Chaos erupts again on China’s stock markets
Editorial from socialist newspaper Offensiv, weekly of the CWI in Sweden
Just when the world’s elite were sounding the ‘all clear’ the Shanghai stock exchange plummeted again. On Monday 27 July Chinese stocks fell by 8.5 percent – the biggest decline in a single trading session since the year 2007, and the second biggest fall ever in China. Even the following day stocks in Shanghai and Shenzhen fell again.
The recent slump comes on the heels of a sharp decline by over 30 percent in the value of the Chinese stock markets from mid-June until well into July, which sent shockwaves through global finance markets. Not least within China’s ruling group signs of panic and desperation were evident. For many of China’s 90 million small investors the stock market crash has been a disaster.

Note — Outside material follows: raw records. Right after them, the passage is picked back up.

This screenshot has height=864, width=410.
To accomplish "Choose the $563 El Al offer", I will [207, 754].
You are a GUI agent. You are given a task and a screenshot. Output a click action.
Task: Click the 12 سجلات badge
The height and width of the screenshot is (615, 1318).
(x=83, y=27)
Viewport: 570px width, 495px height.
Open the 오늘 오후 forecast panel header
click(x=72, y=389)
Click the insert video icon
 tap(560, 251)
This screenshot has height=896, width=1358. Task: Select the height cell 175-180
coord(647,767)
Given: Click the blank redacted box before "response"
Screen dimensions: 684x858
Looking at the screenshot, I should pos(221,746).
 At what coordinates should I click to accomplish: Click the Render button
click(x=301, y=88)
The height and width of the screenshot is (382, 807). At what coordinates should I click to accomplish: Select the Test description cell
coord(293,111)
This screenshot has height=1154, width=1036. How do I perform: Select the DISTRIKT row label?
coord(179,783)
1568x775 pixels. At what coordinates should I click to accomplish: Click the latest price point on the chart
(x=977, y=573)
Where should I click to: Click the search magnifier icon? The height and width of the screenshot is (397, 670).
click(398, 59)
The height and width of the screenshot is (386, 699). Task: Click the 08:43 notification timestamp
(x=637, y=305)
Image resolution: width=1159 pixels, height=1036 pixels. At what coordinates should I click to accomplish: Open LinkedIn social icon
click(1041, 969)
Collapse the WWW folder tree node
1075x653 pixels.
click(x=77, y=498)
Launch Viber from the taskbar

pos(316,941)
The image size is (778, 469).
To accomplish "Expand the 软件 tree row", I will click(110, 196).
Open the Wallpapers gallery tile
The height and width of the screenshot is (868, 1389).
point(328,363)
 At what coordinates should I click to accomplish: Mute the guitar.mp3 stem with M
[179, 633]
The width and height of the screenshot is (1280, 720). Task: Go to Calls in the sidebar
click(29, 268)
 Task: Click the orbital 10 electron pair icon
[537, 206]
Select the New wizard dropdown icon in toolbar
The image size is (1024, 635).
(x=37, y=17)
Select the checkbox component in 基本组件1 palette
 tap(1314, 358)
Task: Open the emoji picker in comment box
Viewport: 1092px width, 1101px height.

“The last time we saw a fall of 30 percent in 16 trading days in China was in the late 1990s, so it’s the biggest crash in 20 years. Many in China now compare it with what happened to Wall Street in the 1930s,” said Amy Yuan Zhuang, Asia analyst at Nordea bank in Singapore, quoted in Dagens Industri.
On the financial markets there is legitimate concern that the debt mountain created by China’s bubble economy could result in a crisis that is “worse than in the US in 2007 and the subprime crash.”
Beijing responded to June’s stock market crash by launching various support programs to lift stock prices and calm the “market”. But the effects of the rescue measures and panic bailout by the regime proved to be short-lived.
Suspicions over GDP data
Matters were not helped when the regime claimed in mid-July that China’s GDP rose by 7.0 percent in the second quarter of 2015, compared with the corresponding quarter last year. There are few if any who believe this allegedly continued high rate of growth. And no sooner had the government presented its doctored growth figures when the news was announced that “China’s factory sector contracted by the most in 15 months in July as shrinking orders depressed output, according to a preliminary purchasing managers’ index from Caixin and Markit.” (Reuters, July 24)
On 27 July news agency TT reported, “diminishing profits from the industrial sector reinforced fears that China’s economic slowdown is about to deepen further.”
Even if further support measures get share prices to rise again there still remains the unprecedented crises of overcapacity and overproduction created in China, which acts as an increasingly powerful brake on economic growth in both China and the rest of the world. And reduced growth inevitably means the crisis and divisions within the Chinese dictatorship will worsen.
That the current crisis in China developed simultaneously with the deepening of economic crises in other so-called emerging countries like Brazil, Russia and Turkey, together with the continuing Eurocrisis increases the woes facing global capitalism. Now that even China’s peculiar form of state capitalism has run into a dead end deprives world capitalism not only of its main growth engine, but also a celebrated model that governments and capitalists around the world wanted to copy. Instead of being the saviour of world capitalism, China is now on its way to become a major source of both instability and new global crises as well as mass revolts and socialist awakening.